## REQUIRED TASK
Pull out every line of the entries below that contains the string "icon", copying each one in full.

Pointing data for screenshots:
**********
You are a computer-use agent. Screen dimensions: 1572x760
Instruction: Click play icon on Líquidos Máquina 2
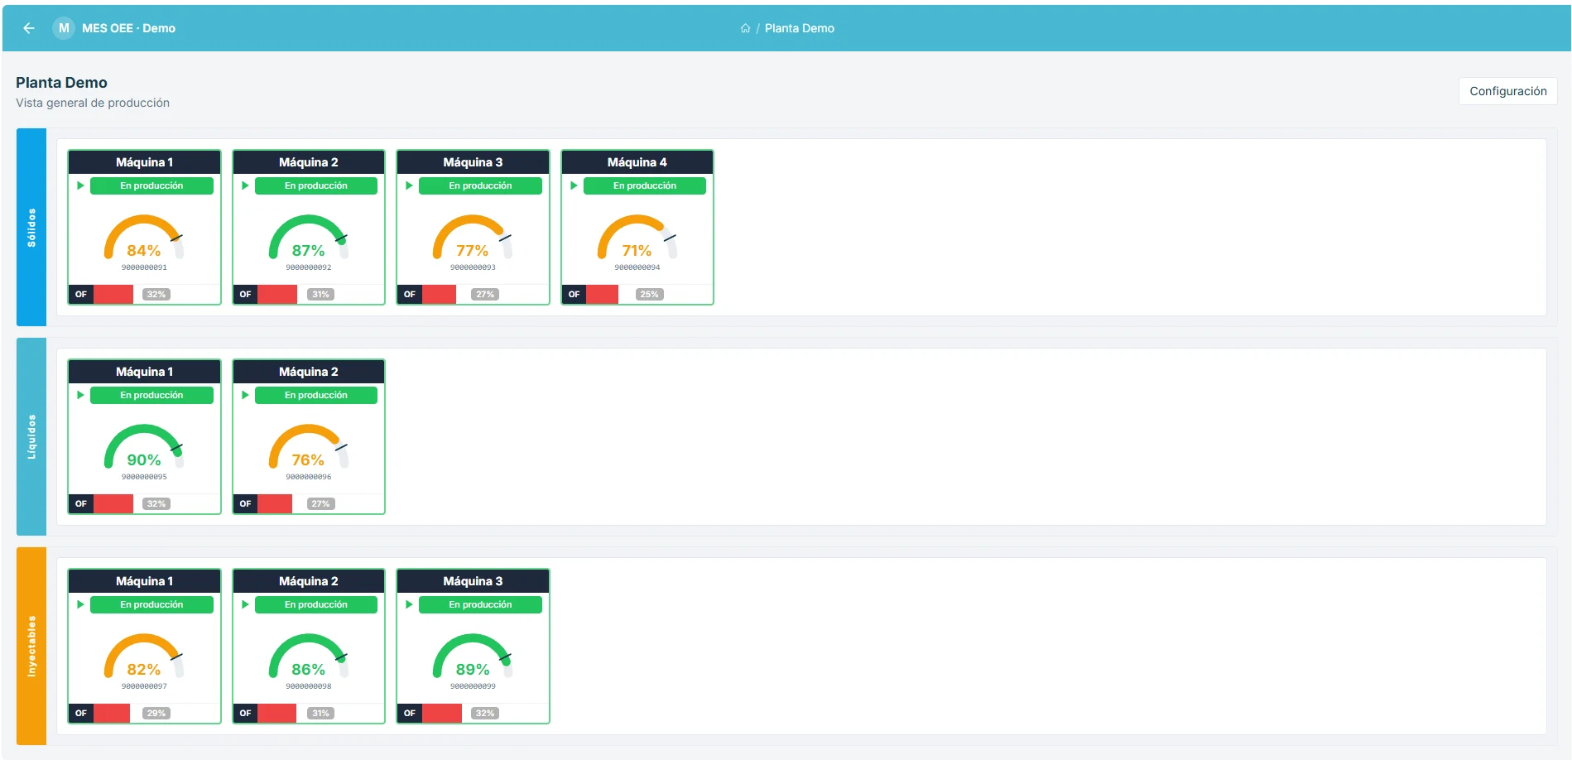click(x=245, y=395)
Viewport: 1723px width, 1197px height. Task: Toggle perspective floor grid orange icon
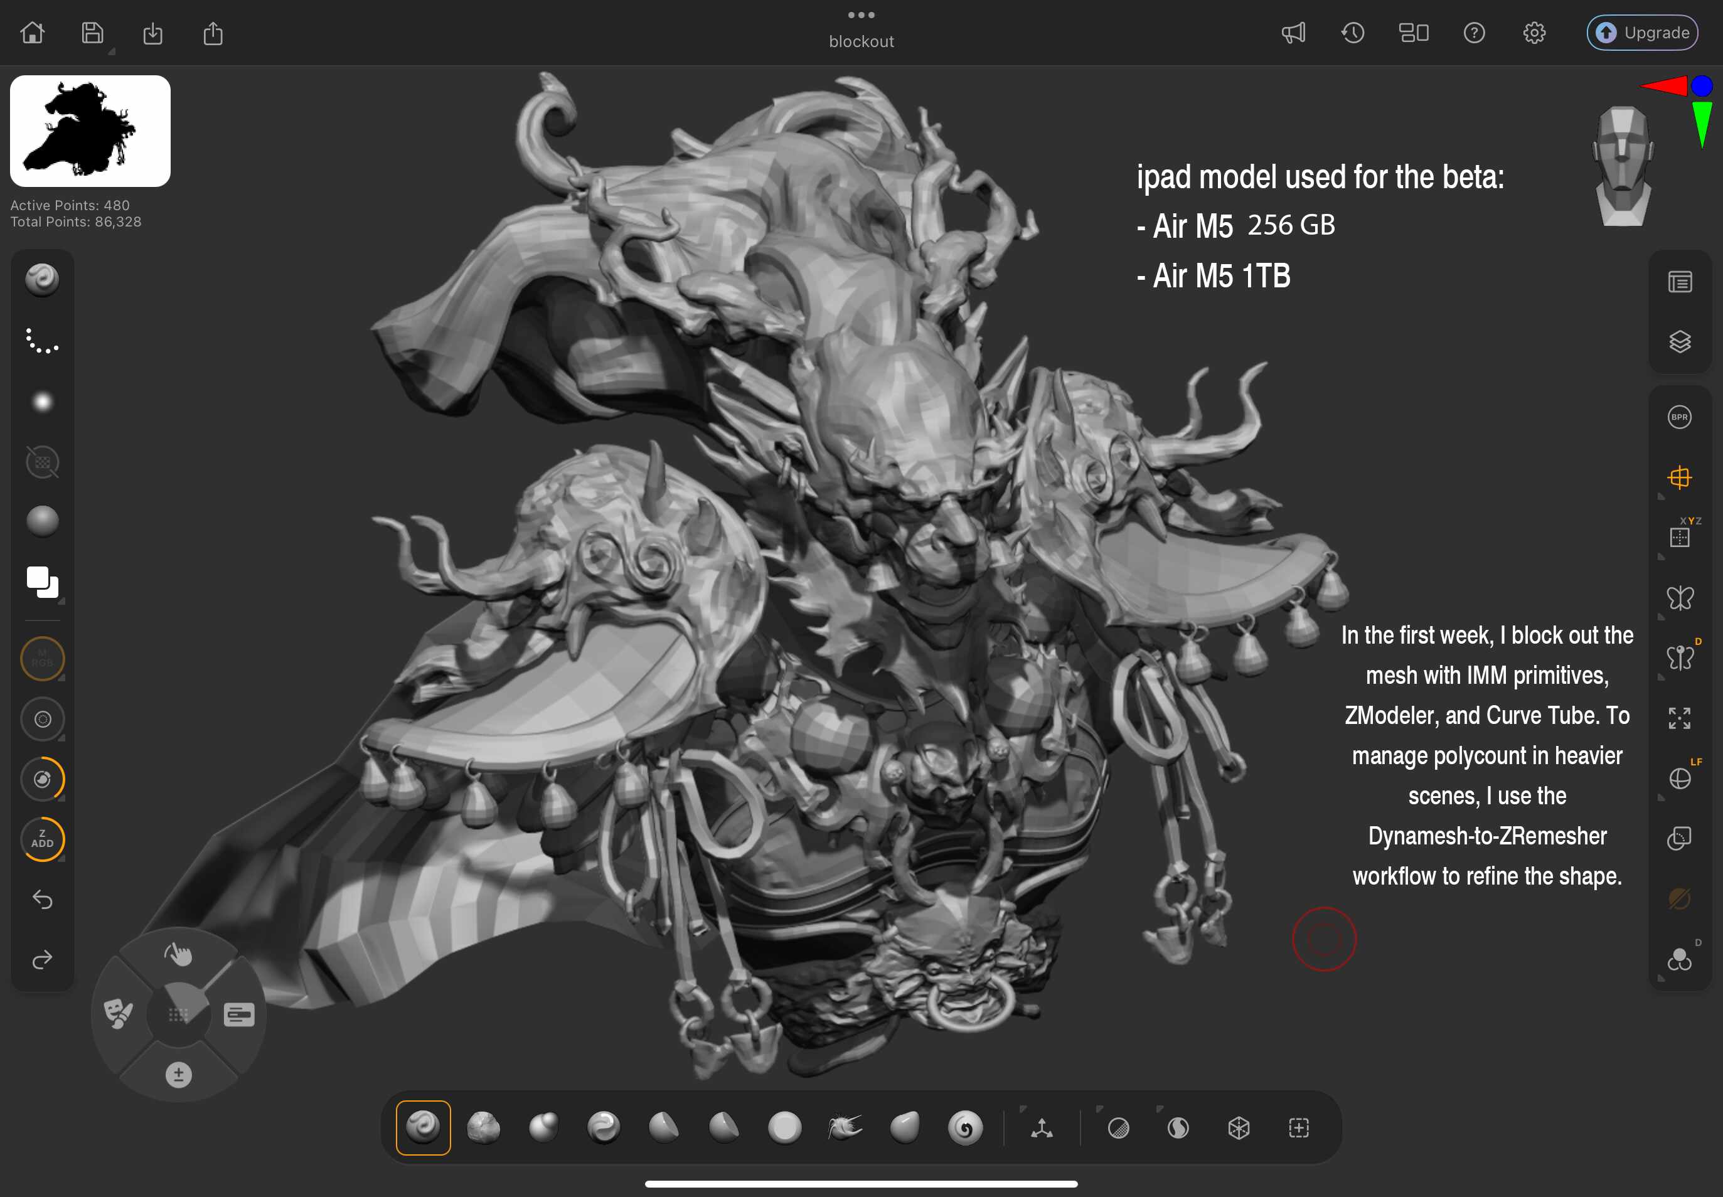pos(1679,477)
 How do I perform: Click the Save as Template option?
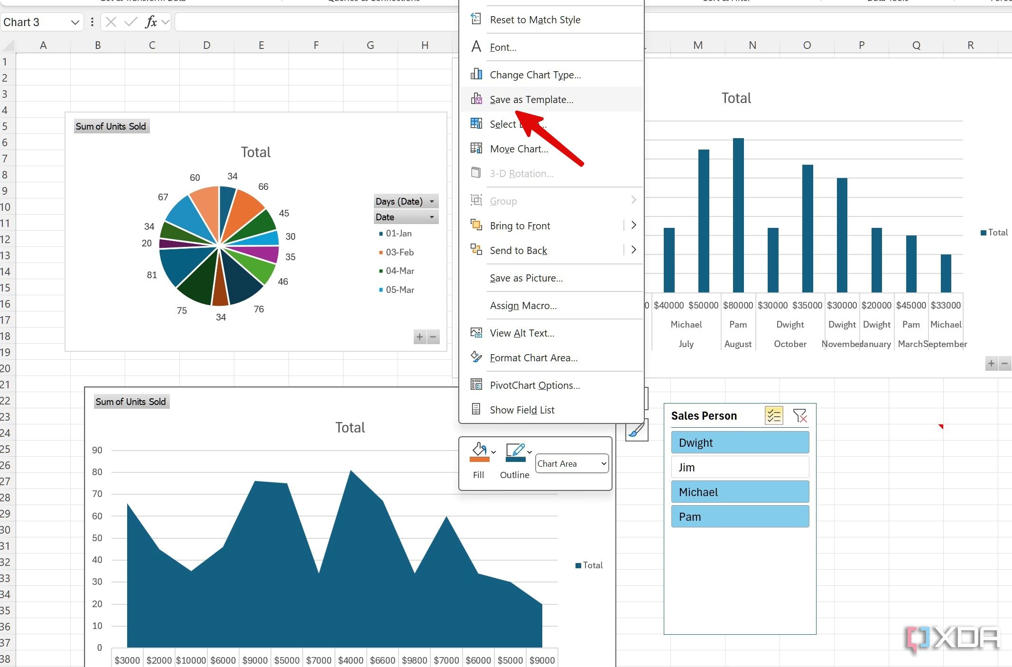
**********
## FINAL RESULT
Instruction: Click play icon on Líquidos Máquina 2
Viewport: 1723px width, 1197px height. Task: Toggle perspective floor grid orange icon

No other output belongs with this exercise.